Bron Took The Whole “Posse” Comment Thing Too Far

Remember when Trinidad James was a thing? Remember how his video for “All Gold Everything” went viral with him in that that ridiculous Versace fit that had people dressed like him for Halloween?

Back in 2012, you couldn’t go anywhere without hearing his Top 40-charting single; “Popped a molly, I’m sweatin’/WOOOOO!” I saw dude perform a few months after the song dropped, and it was one of the most hyped concerts I’ve ever been to.

Don’t worry, I’m going somewhere with this.

Trinidad had a mixtape out that year a called Don’t Be S.A.F.E. The acronym stands for Sensitive As Fuck Everyday. Somebody pass that acronym over to LeBron James and the other 3 horsemen, or LRMR, or whatever they’re labeling themselves these days. In a recent interview with ESPN’s Jackie MacMullan (one of the absolute best in the business), New York Knicks General Manager Phil Jackson (listed on Benjamin’s #NoSlanderList) was asked if his friend Pat Riley’s tenure and legacy as Miami Heat president was affected by the departure of Bron and Dwyane Wade. Jackson responded as any Zen-master, Montana-bred, old White dude with an old-school sense of cool would, referring to Bron’s business partners and managers as his “posse.”

First, we got this Twitter response from Maverick Carter, widely regarded as James’ right-hand man:

And then we got this response from the King himself, where he declared all respect that he had for Jackson “lost,” and that they’ve never had any type of relationship.

Quick question here, fellas; why are yall so sensitive as fuck everyday? You’re insulted by an old dude with an all-white Dumbledore beard and 2 fake hips calling your crew a “posse?” Since when did “posse” mean ghetto? Phil coached Mike, Scottie, Shaq, Kobe and Ron Artest’s crazy ass, I’m sure he doesn’t need to mince words with anyone. A “posse” is what elderly church deacons who sit in the barbershop all week playing chess with each other call a group of young guys. They may even refer to them as “whipper-snappers,” “young guns,” or “little rascals.” The little kids from the movie Sandlot were a posse. On The Fresh Prince of Bel Air, Will and Jazz would exit the room by saying “posse out!” Pretty sure they weren’t calling themselves dirty ghetto kids or future inmates.

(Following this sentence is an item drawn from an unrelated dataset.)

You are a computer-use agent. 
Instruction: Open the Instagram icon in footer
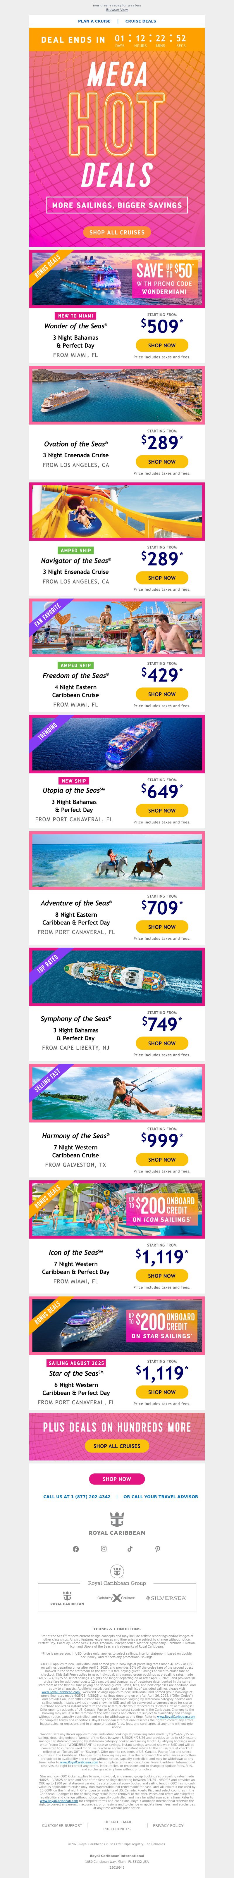(104, 1548)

Let’s address the real elephant in the room here; LeBron’s clique hates being described as the help, when they’ve individually achieved much more since he’s handed them the keys to his kingdom. They don’t want to be referred to as “his handlers.” Rich, Mav and Randy have all put in way too much work to be label “LeBron’s friends” anymore. Rich isn’t the party promoting, shoe and jersey booster with all the connects; he’s a certified sports agent w/ his several clients not named LeBron. Mav represents LeBron’s production company, Springhill Productions, who have several successful TV shows under their belt, with more to come. Randy runs the Cavs logistics when on the road. They’ve all ascended to much more professional positions, and want to be credited as such, and I totally understand that. I remember how much backlash LeBron received when he fired his representation and turned over all his business handling to LRMR, and how badly people in the sports business industry wanted them to fail. As a sport business major in college and graduate school, I have the utmost respect for what they’ve done for LeBron’s career and how they’ve handled his interests thus far.

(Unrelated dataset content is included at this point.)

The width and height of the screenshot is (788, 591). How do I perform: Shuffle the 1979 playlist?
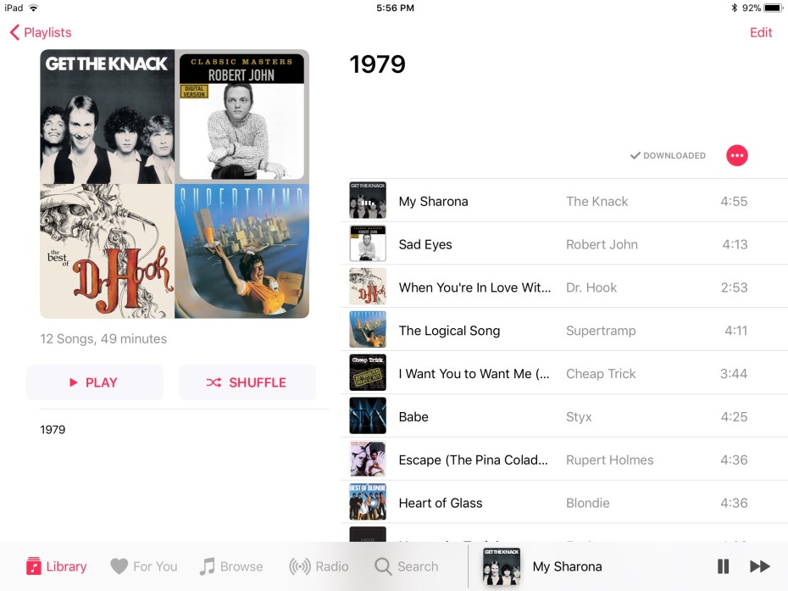point(247,382)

But NBA front office personnel are (mostly) geriatric, by-the-book, frowny-faced men with little to no understanding of why players do what they do these days, so don’t blame them for being out of the loop. But Phil was out of pocket for gossiping and telling Pat Riley’s business in that article. He should know better not to act like a teenager; he didn’t even answer the damn question MacMullan asked him about how he’d feel if Jordan would’ve left the Bulls, which would’ve devastated him, because we all saw how he reacted to Mike retiring.